Task item:
Return all lines below containing the word "screenshot".

___ Records for this task ___

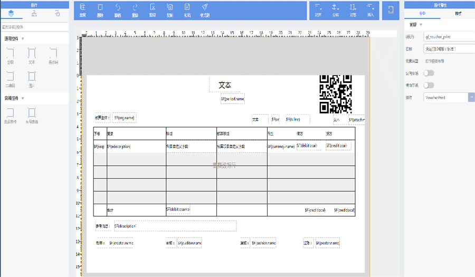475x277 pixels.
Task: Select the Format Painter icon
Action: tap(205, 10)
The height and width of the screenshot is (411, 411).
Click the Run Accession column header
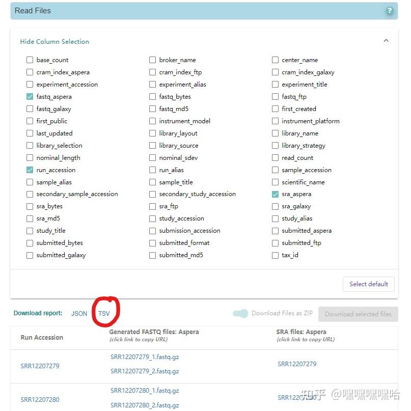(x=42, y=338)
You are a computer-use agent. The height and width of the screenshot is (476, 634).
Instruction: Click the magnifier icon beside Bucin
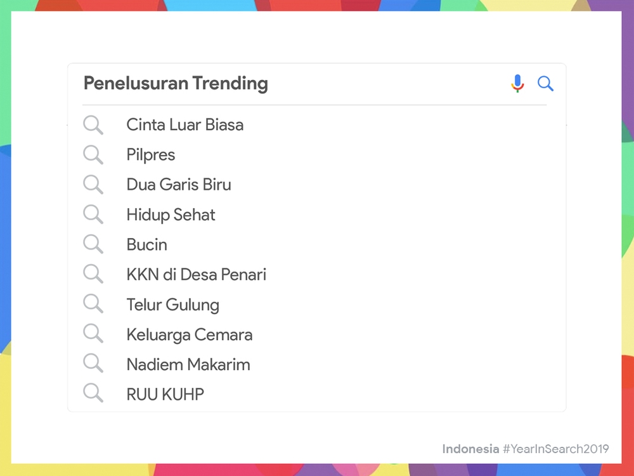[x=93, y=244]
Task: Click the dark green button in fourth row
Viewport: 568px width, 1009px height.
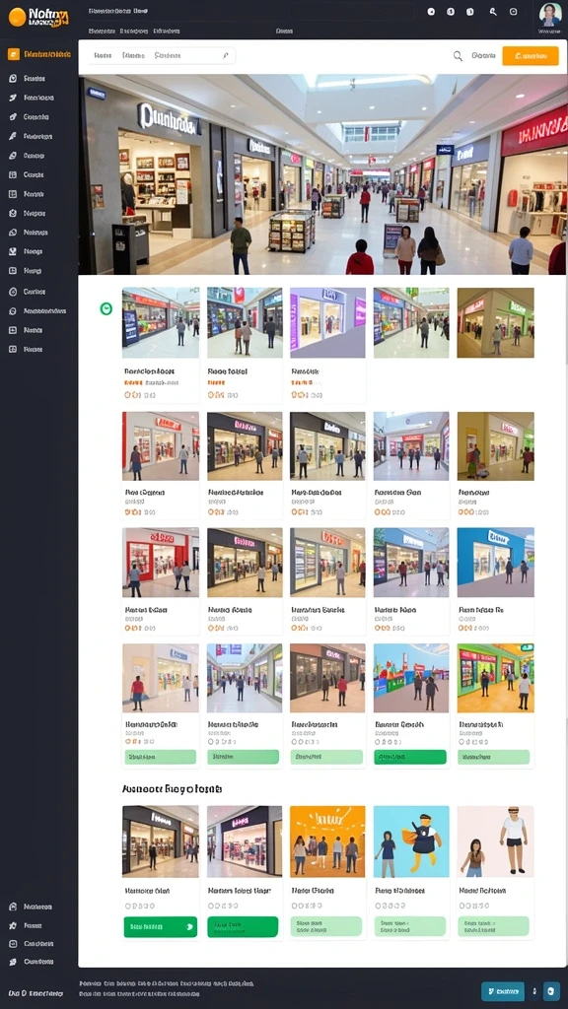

___

Result of this task:
The height and width of the screenshot is (411, 411).
You are a computer-use agent. The height and width of the screenshot is (476, 634).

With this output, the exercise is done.